(Data to use begins)

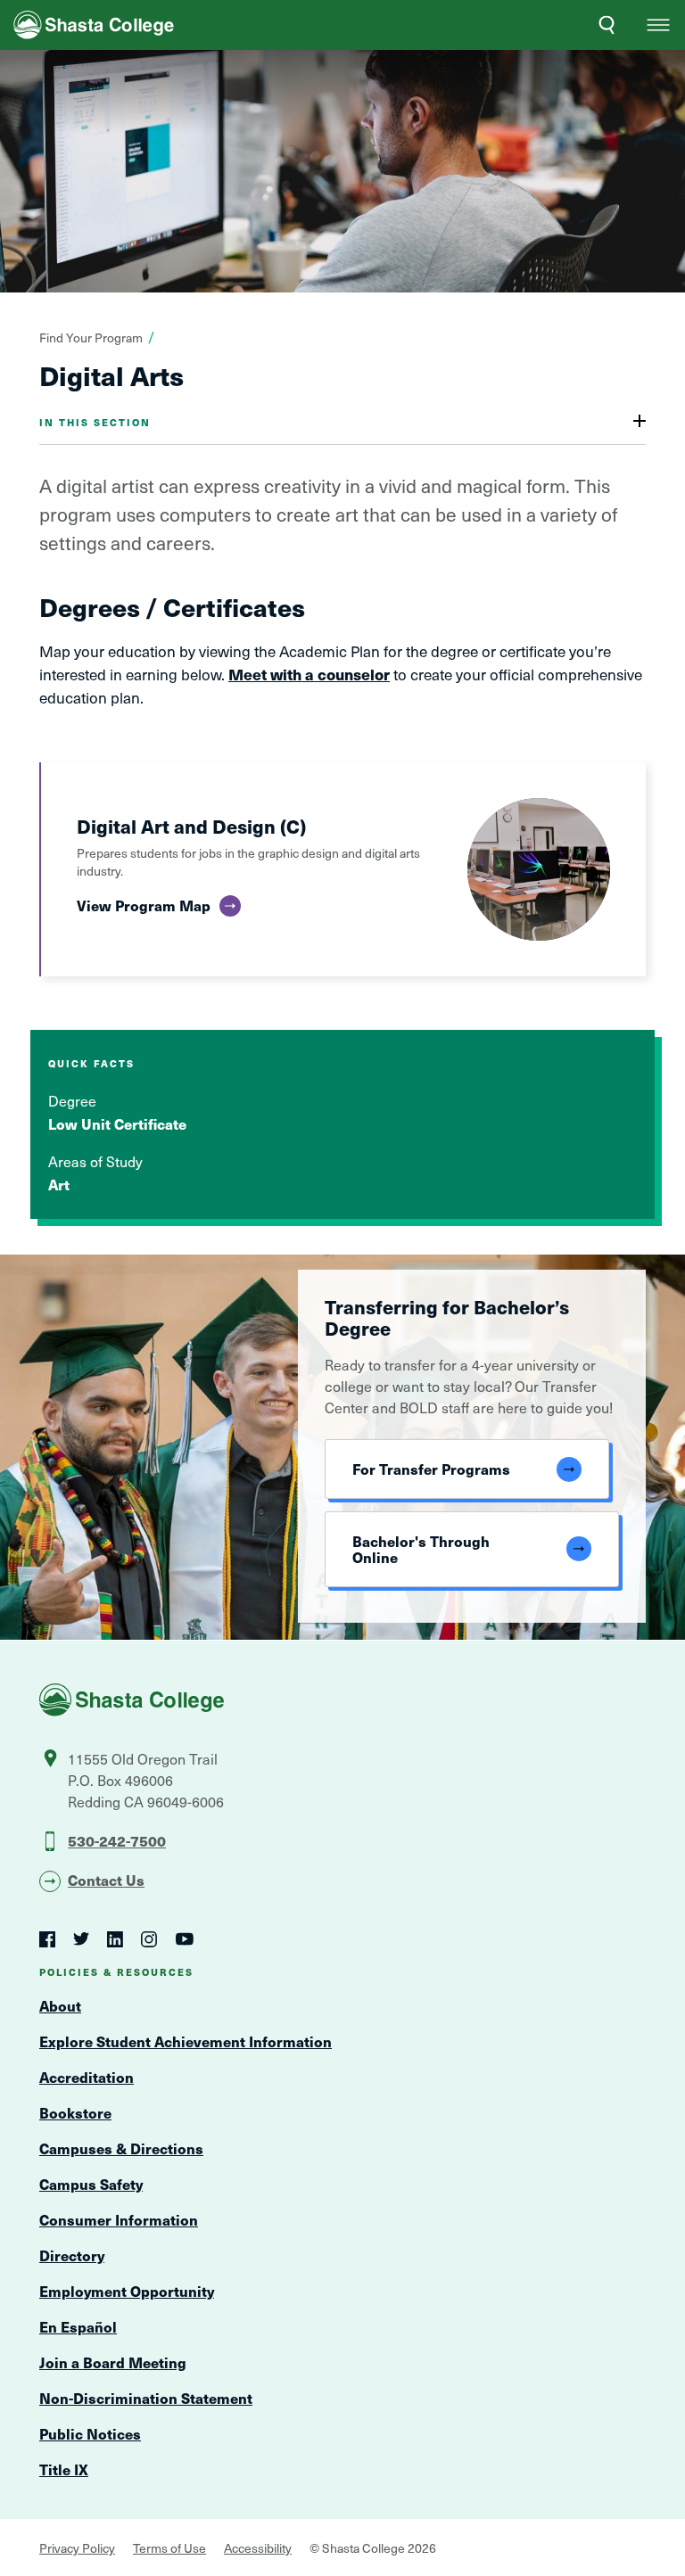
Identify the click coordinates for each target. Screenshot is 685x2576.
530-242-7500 (117, 1840)
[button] (658, 25)
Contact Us (106, 1879)
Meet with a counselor (309, 674)
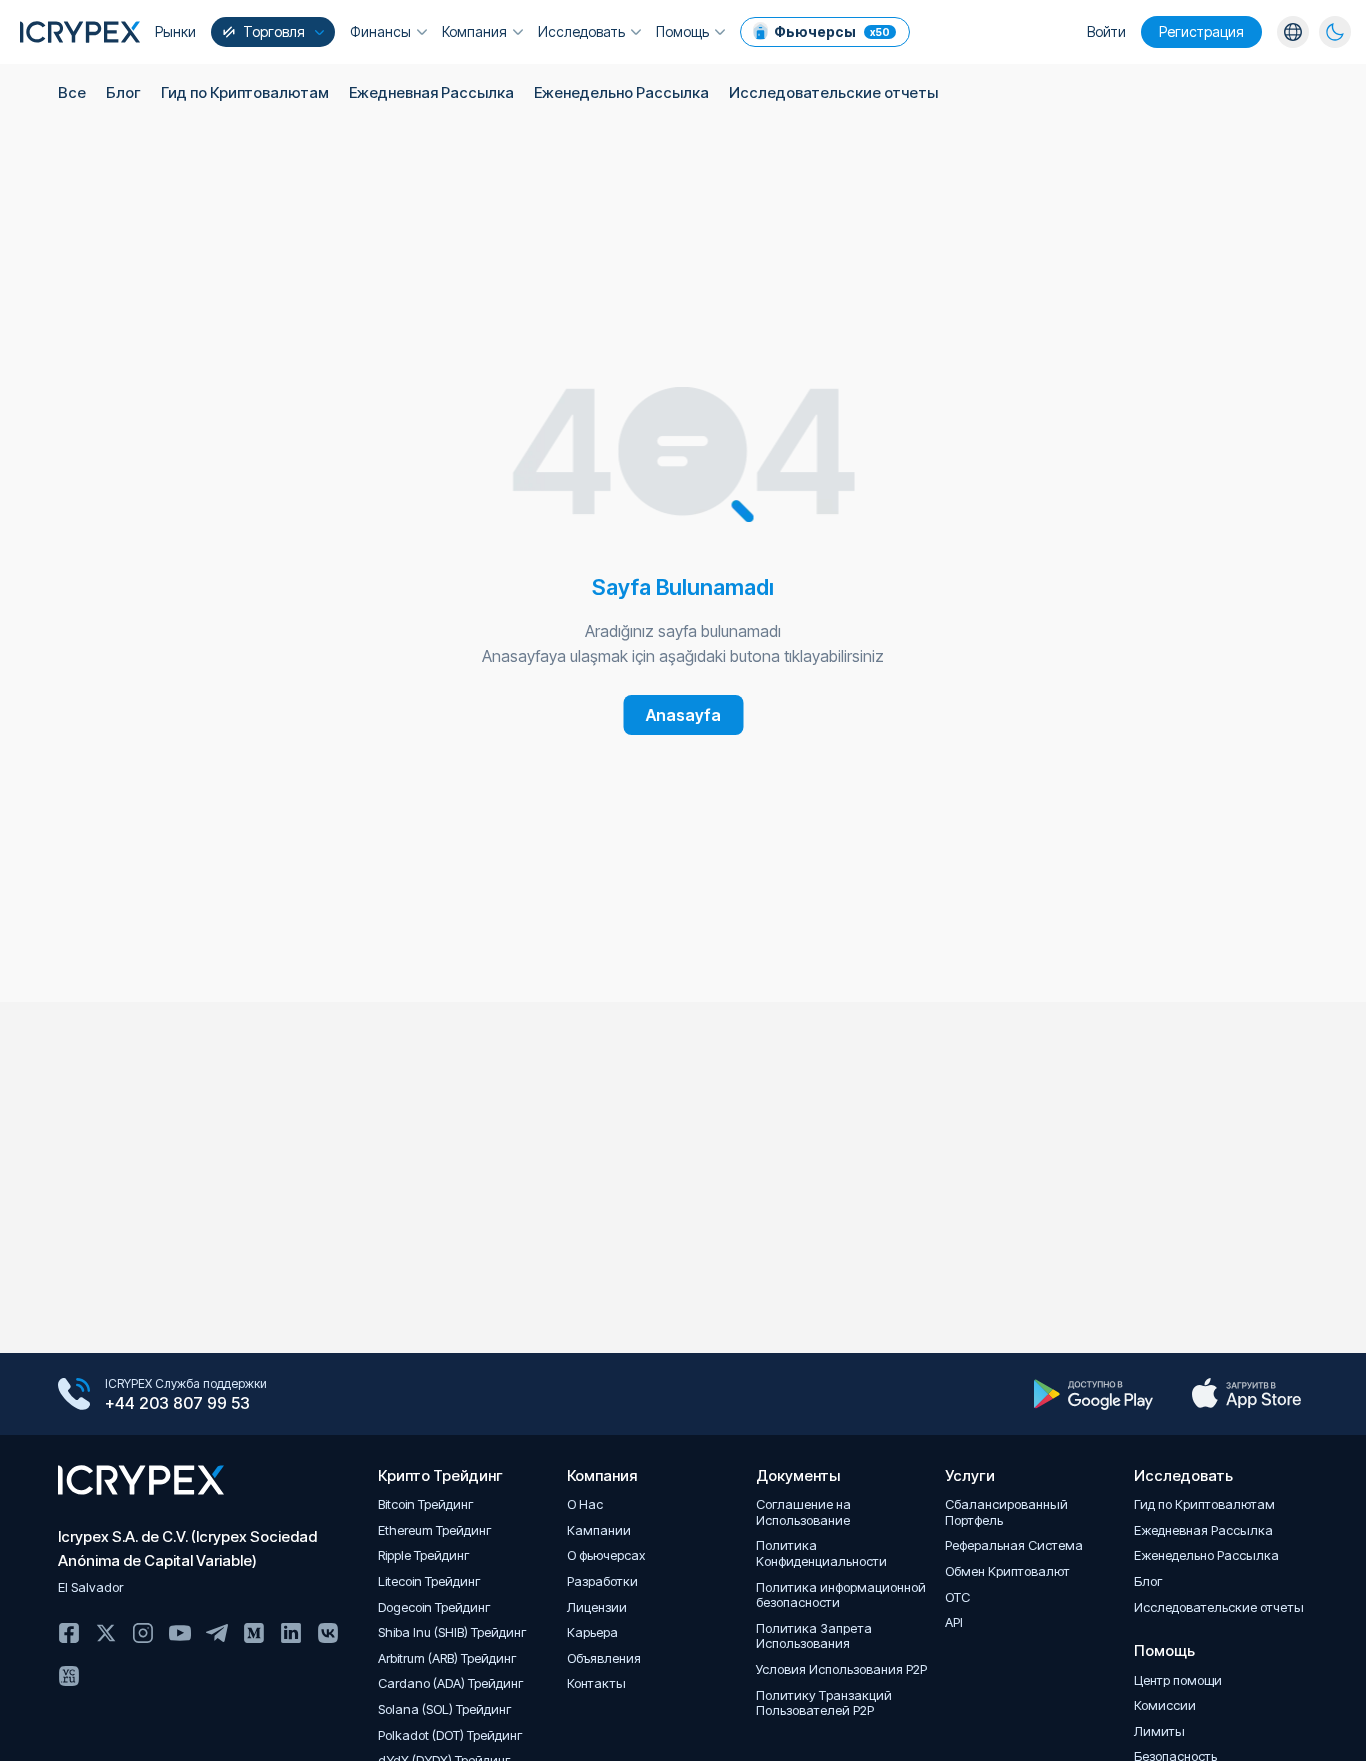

(Data to use ends)

_Task item:_
Copy the records above exactly, omitting every picture.

_Answer space:_
Identify the click coordinates for each target. Screenshot is 685x2576.
530-242-7500 (117, 1840)
[button] (658, 25)
Contact Us (106, 1879)
Meet with a counselor (309, 674)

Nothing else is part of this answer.